[EXTRACT TO READ]:
An exploration into artificial neural networks and how they can be applied to the study of differential equations.
This project was undertaken as a dissertation for a Master's programme in Mathematics at Durham University (Oct. 2022 - Apr. 2023), where it attained a final grade of 85%. The report will be comprehensible for anyone with a solid grounding in undergraduate maths and Python programming; no prior knowledge of neural networks, PyTorch or numerical solutions to differential equations are required. An overview of the report structure is given below.
Finding numerical solutions to differential equations is crucial to many scientific disciplines. In the 1990s, a new method was proposed which utilises neural networks to approximate the solution function of a differential equation. In this dissertation, we explore the efficacy of this method in a variety of different examples. We also examine the effect of varying different aspects of our neural network’s structure and training methodology. Finally, we consider a recent extension of the original method, and another technique by which neural networks can be used to estimate unknown parameters in a differential equation.
We give a brief summary of the histories of both artificial neural networks and differential equations, and a hint at how the two were combined by the Lagaris method in the 1990s. We then outline the structure of the rest of the report.
We begin by understanding some basic notions in the study of neural networks, with our desired applications in mind. We see the fundamental components that make up a neural network, and a common method of training them. Then, we explore automatic differentiation, the computational technique behind a crucial part of their training: the backpropagation algorithm.
A fully-connected, feedforward neural network with n inputs, k outputs and five hidden layers each made up of m nodes.
We explain why neural networks are suited to the task of function approximation, and then give an introduction to PyTorch, the machine learning library used throughout this project. We demonstrate a basic example of using a neural network in PyTorch to approximate sin(x).
The Universal Approximation Theorem: neural networks can approximate any continuous function to arbitrary accuracy (on compact domains). Note that versions of the theorem also exist for other classes of functions.
In chapter 2 the basic batch gradient descent algorithm for training a neural network was explained. Here, we explore in detail a variety of gradient-based optimisation algorithms designed to perform better than batch gradient descent, and compare their strengths and limitations.
Smoothing effect of momentum on gradient descent. Movement is dampened along parameter axes where gradients fluctuate more, while progress is unchanged for parameters with more constant gradients (image taken from towardsdatascience.com/gradient-descent).
We outline the Lagaris method for solving differential equations using neural networks, which differs greatly from traditional (finite-difference) approaches for solving differential equations numerically. We then apply this to a few different examples (ODEs of various orders, systems of ODEs, linear and non-linear PDEs) to illustrate its efficacy and stumbling blocks. Simultaneously, we test the effect of varying the aspects of our training methodology discussed in chapters 2 and 4, and encounter an effective method known as curriculum learning. The code corresponding to these examples can be found in the LagarisProblems folder.

[WORK ORDER 1]: Reproduce the stretch of the dissertation overview from "We give a brief" through "of m nodes.".
[WORK ORDER 2]: In the dissertation overview, which machine learning library is used throughout the project?
You won't need the data that follows this dissertation overview.

[INFORMATION SUPPLIED]:
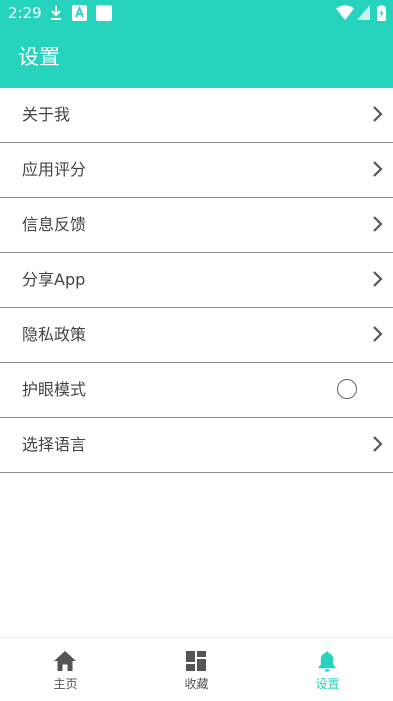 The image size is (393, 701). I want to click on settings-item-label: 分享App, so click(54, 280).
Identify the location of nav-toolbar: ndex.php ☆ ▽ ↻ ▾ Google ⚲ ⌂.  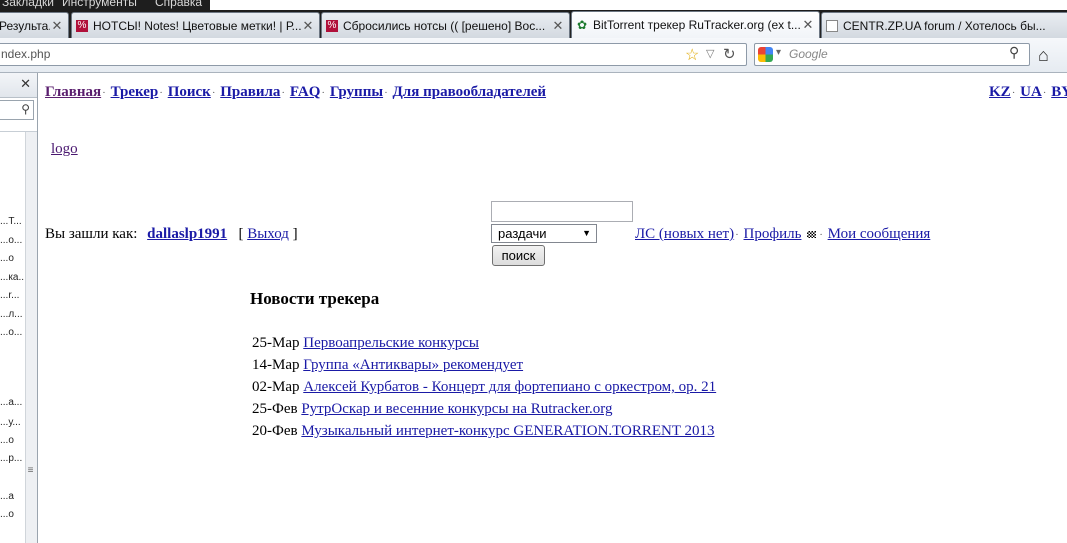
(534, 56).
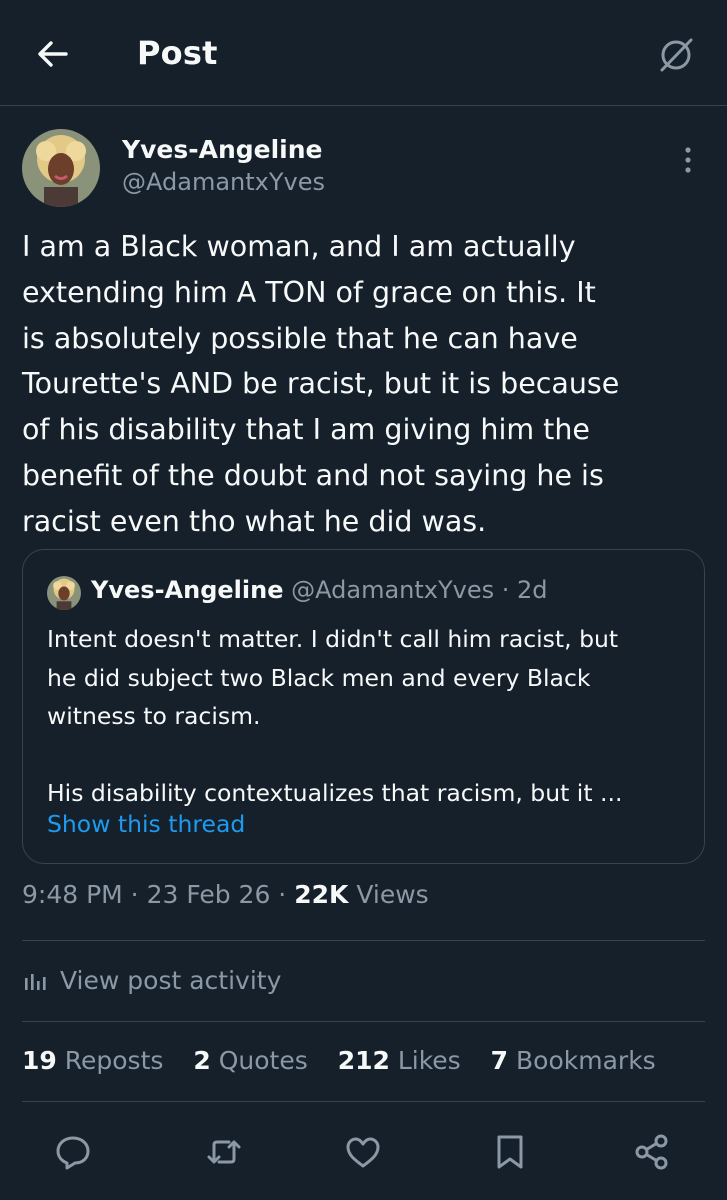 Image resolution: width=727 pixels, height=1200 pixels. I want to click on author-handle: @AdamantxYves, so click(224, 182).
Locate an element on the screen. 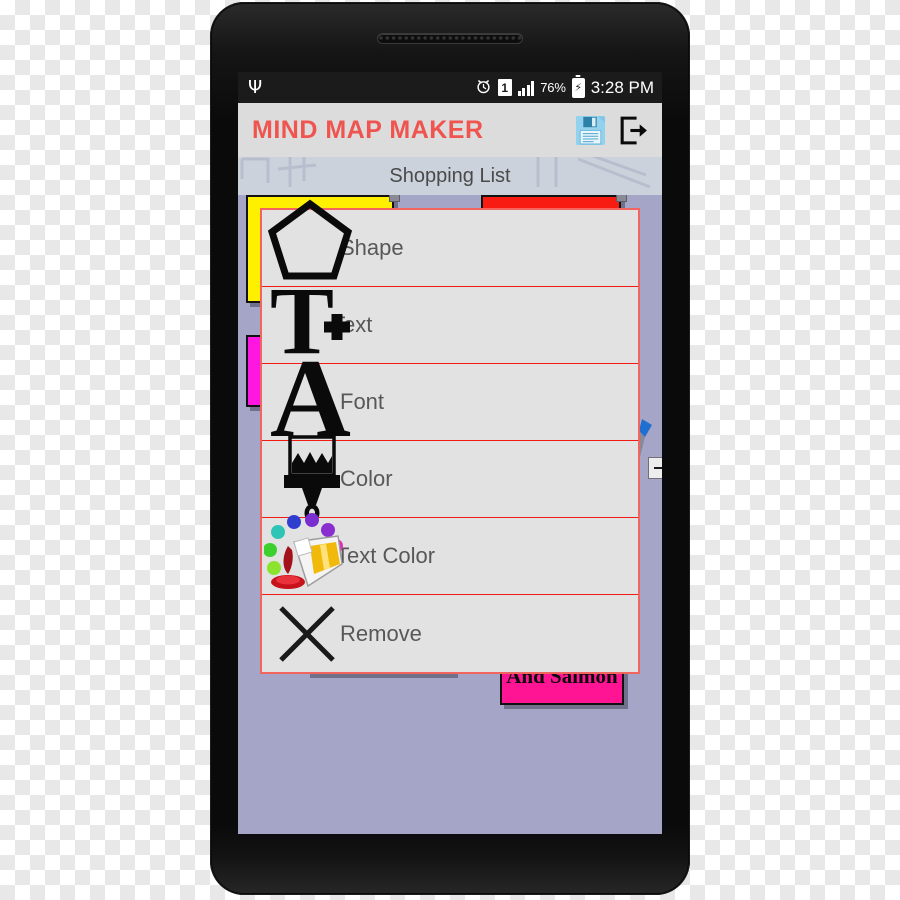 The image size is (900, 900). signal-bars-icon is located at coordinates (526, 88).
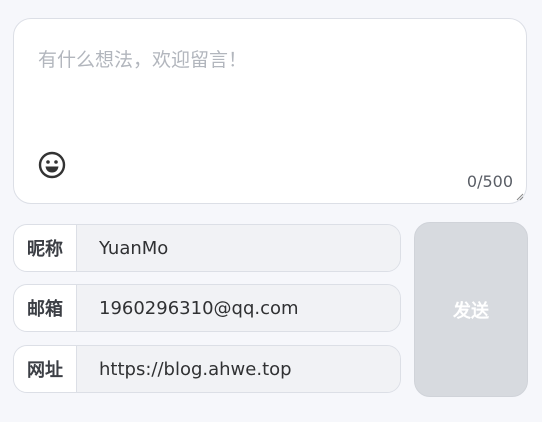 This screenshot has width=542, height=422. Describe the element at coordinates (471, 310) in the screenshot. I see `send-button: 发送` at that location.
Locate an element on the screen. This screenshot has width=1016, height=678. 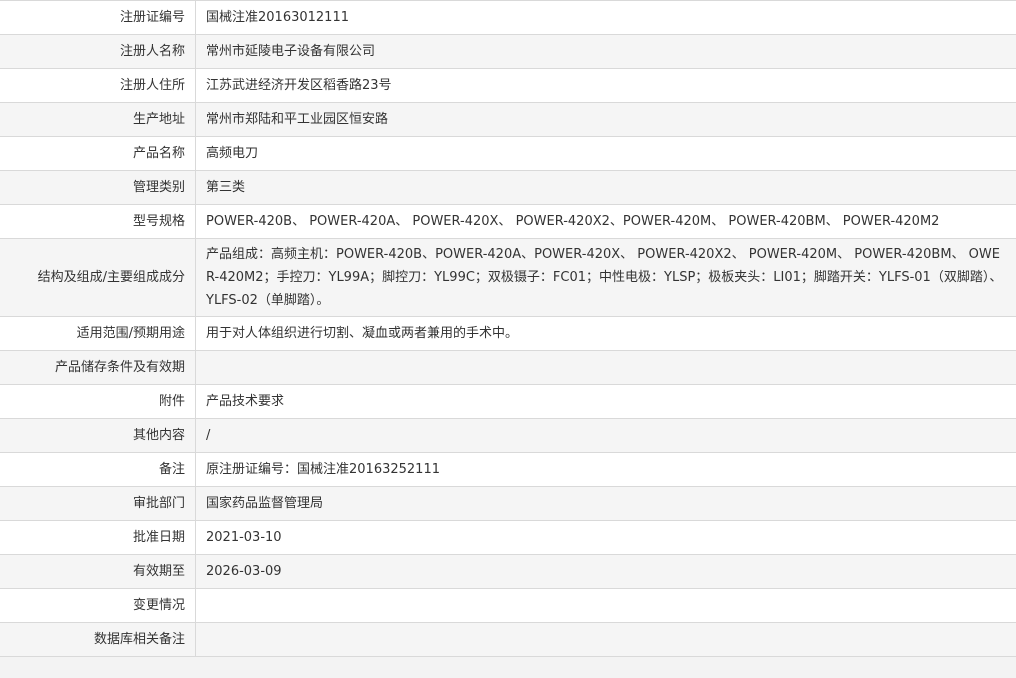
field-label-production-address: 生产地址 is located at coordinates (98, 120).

[WRITTEN ANSWER 1]:
We give a brief summary of the histories of both artificial neural networks and differential equations, and a hint at how the two were combined by the Lagaris method in the 1990s. We then outline the structure of the rest of the report.
We begin by understanding some basic notions in the study of neural networks, with our desired applications in mind. We see the fundamental components that make up a neural network, and a common method of training them. Then, we explore automatic differentiation, the computational technique behind a crucial part of their training: the backpropagation algorithm.
A fully-connected, feedforward neural network with n inputs, k outputs and five hidden layers each made up of m nodes.

[WRITTEN ANSWER 2]: PyTorch